- Born: Mexico City
- Education: Academy of San Carlos
- Notable work: Barcas Solares, Urbis Intima
- Awards: Membership in the Salón de la Plástica Mexicana
- Website: http://www.yolandacabrera.com.mx

= Yolanda Cabrera =

Mexican artist

Yolanda Cabrera is a Mexican artist who was a graphic designer for twenty years before turning to the fine arts. Her work shows influence from her former profession along with the use of personal symbolism and experimentation in both materials and techniques. Cabrera’s work has been shown regularly in Mexico City and other parts of the country and has been recognized by the Salón de la Plástica Mexicana.

==Life==
Cabrera was born in Mexico City, where she obtained her bachelor's degree in graphic design, working in that field for twenty years before turning to the fine arts.

She then returned to school, studying at the Academy of San Carlos to become a painter, graduating in 1999.

She currently lives and works in Mexico City.

==Career==
Her work was first shown at collective exhibitions in 1995 at the San Ildefonso College in Mexico City and the cultural center of the state of Aguascalientes .

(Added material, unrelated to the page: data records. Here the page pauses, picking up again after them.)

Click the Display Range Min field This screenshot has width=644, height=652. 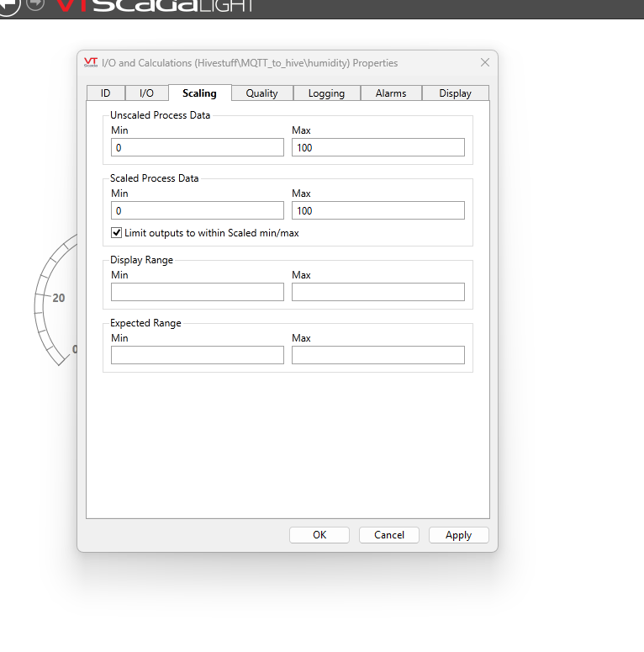point(198,292)
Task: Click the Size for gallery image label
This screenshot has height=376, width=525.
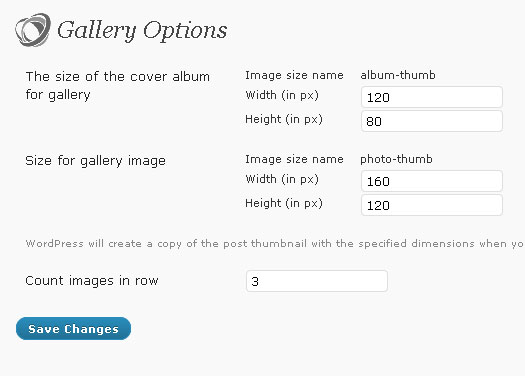Action: [x=95, y=161]
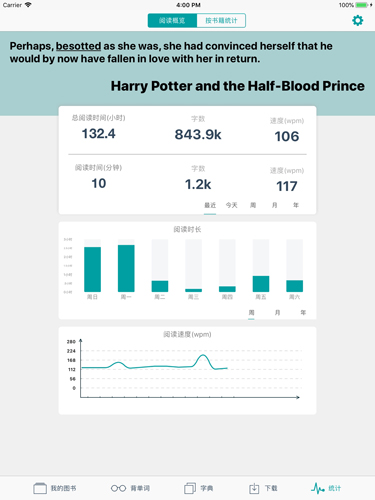Show 年 view for reading duration chart
Viewport: 375px width, 500px height.
pos(303,313)
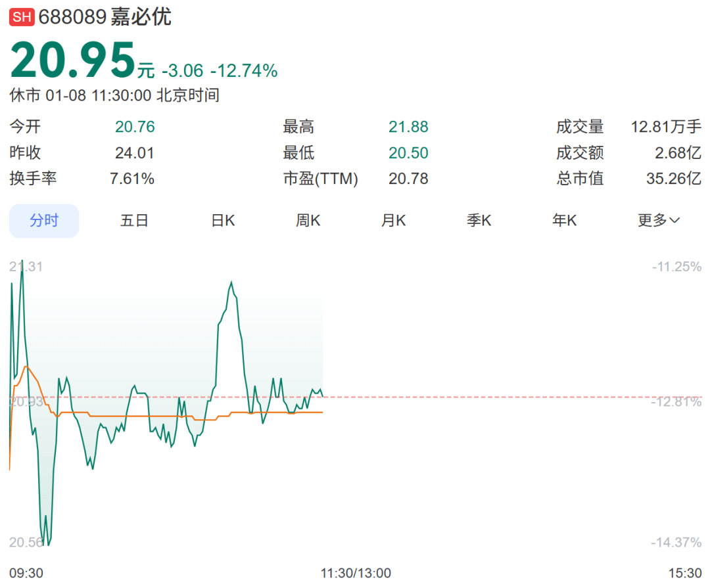
Task: Select the 季K quarterly chart tab
Action: tap(479, 221)
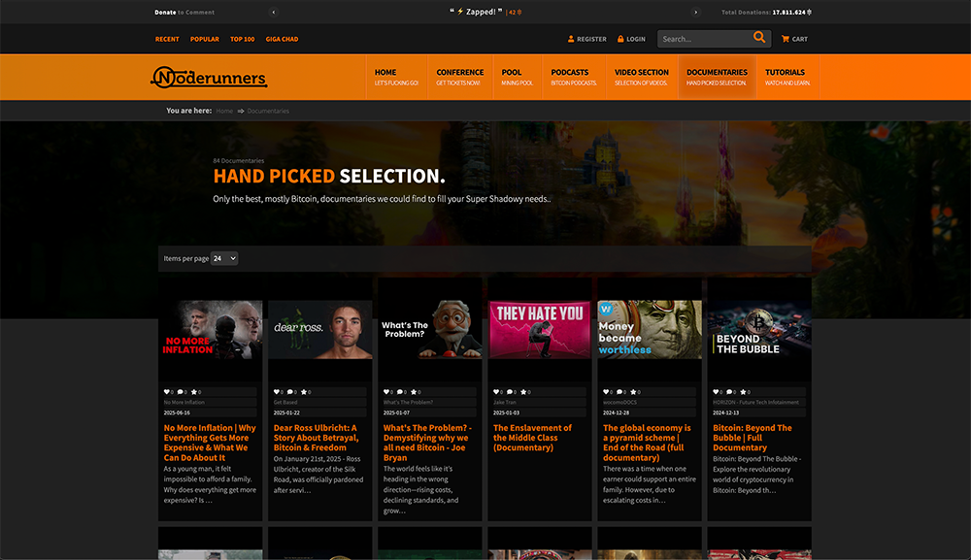
Task: Open the shopping cart icon
Action: pos(786,39)
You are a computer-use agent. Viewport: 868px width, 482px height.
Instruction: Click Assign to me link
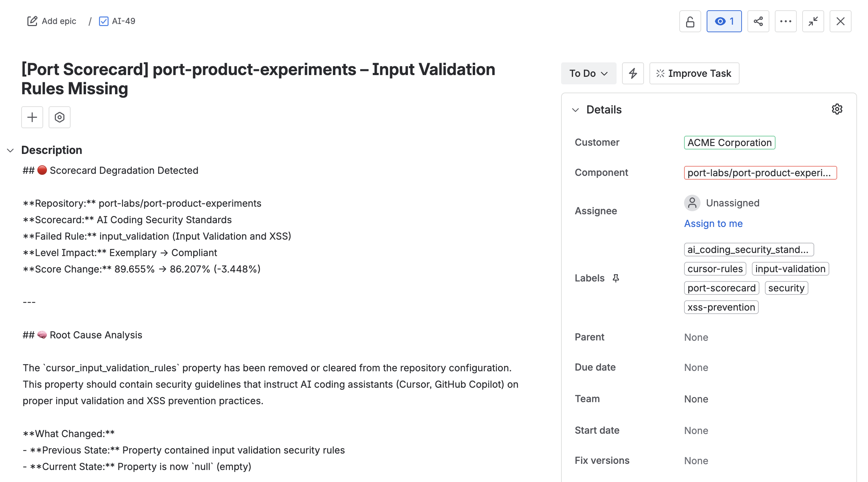(x=713, y=224)
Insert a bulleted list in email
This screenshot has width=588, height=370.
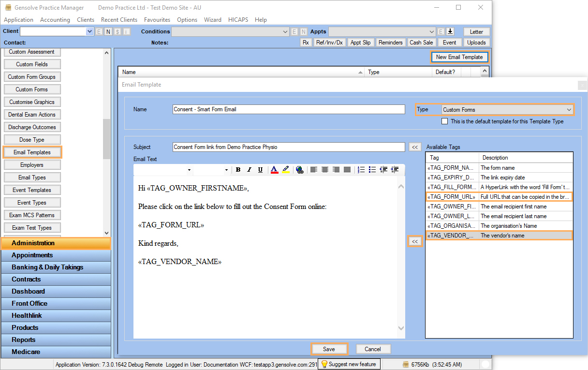tap(372, 170)
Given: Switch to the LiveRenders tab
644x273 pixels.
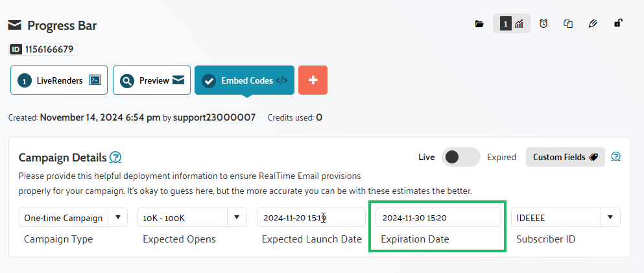Looking at the screenshot, I should click(59, 80).

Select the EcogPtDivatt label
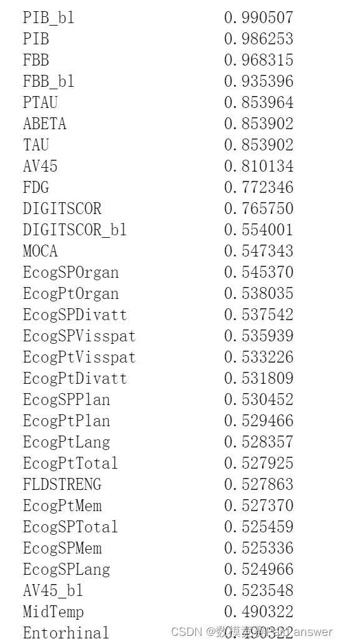[75, 378]
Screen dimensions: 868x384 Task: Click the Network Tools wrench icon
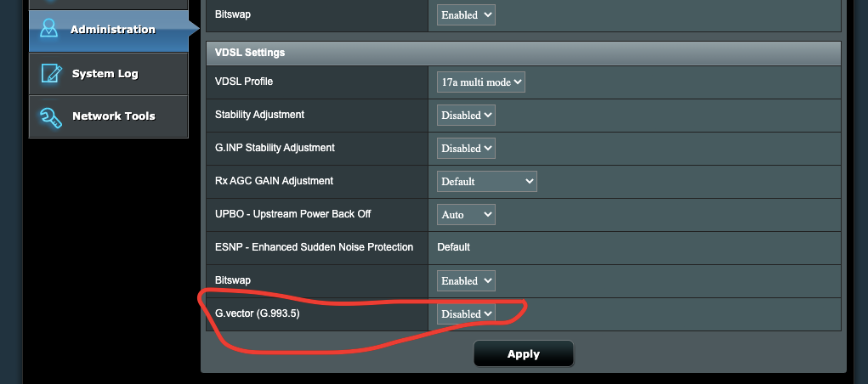point(50,116)
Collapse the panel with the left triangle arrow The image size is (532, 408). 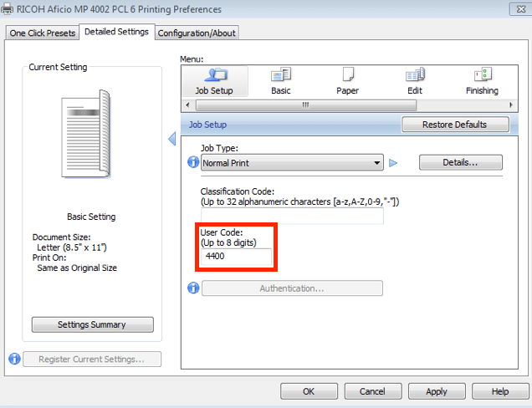(x=172, y=138)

Since then, Cabrera has had over sixteen individual exhibitions in Mexico City and others parts of the country. Her individual exhibitions include those at the J. Arcado Pagaza Museum in Valle de Bravo (2006, 2011, 2014), Club France in Mexico City (2012), the Universidad Autónoma del Estado de México (2012), Estudio El Ave in Valle de Bravo (2001, 2003, 2005, 2010), the Valle de Bravo Cultural Center (2008), the Florencia Riestra Gallery in Mexico City (2007), the Centro Asturiano in Mexico City (2007), the Salón de la Plástica Mexicana (2000, 2004), the José María Velasco Gallery in Mexico City (2004), the Irapuato Cultural Center (2003), the Universidad del Claustro de Sor Juana (1999), the Museo de Bellas Artes in Toluca (1999), the Universidad Iberoamericana (1999), the Pino Suarez Metro Station (1999) and the Capilla Británica in Mexico City (1997).

She has participated in over forty collective exhibitions such as those at the José Luis Cuevas Museum in Mexico City, the Camara de Diputados in Mexico City, the SHCP museum, the Salón de la Plástica Mexicana, the José María Velasco Gallery, the Museo de Arte Moderno in Mexico City, the Casa del Lago in Mexico City and the cultural center of the government of Aguascalientes.

Her work can be found in the collections of the Museo Chihuahuense de Arte Contemporaneo, the Museo de la Secretaria de Hacienda, the Asociación Mexicana de Notarios de México, the Cámara de Comercio de la Ciudad de Mexico, the Universidad Iberoamericana, and the Mexican corporate headquarters of Copri, 3M, Pfizer, and Mafre.

She has taught at the Taller de Experimentación Plástica since 2010.

Her work has been recognized with membership in the Salón de la Plática Mexicana.

==Artistry==
Cabrera’s work shows influence from her experience as a graphic designer and frequently contains symbolism, generally of a personal nature. Her work shows frequent experimentation with both technique and materials, which includes drawings, collage, print and worked with wood, cloth and even tarps. She has more recently expanded into ceramics, installation art and recycled materials.

The series Barcas Solares created between 2011 and 2012 is a set of twenty five paintings, acrylic over wood, which contains ancient and religious symbolism, with the theme of the stretch between life and death. The most common symbol is that of a ship in voyage. The Urbis Intima series (2003-2004), is a look at the artist’s home city, in large scale paintings with the idea that people establish intimate bonds with the city they inhabit.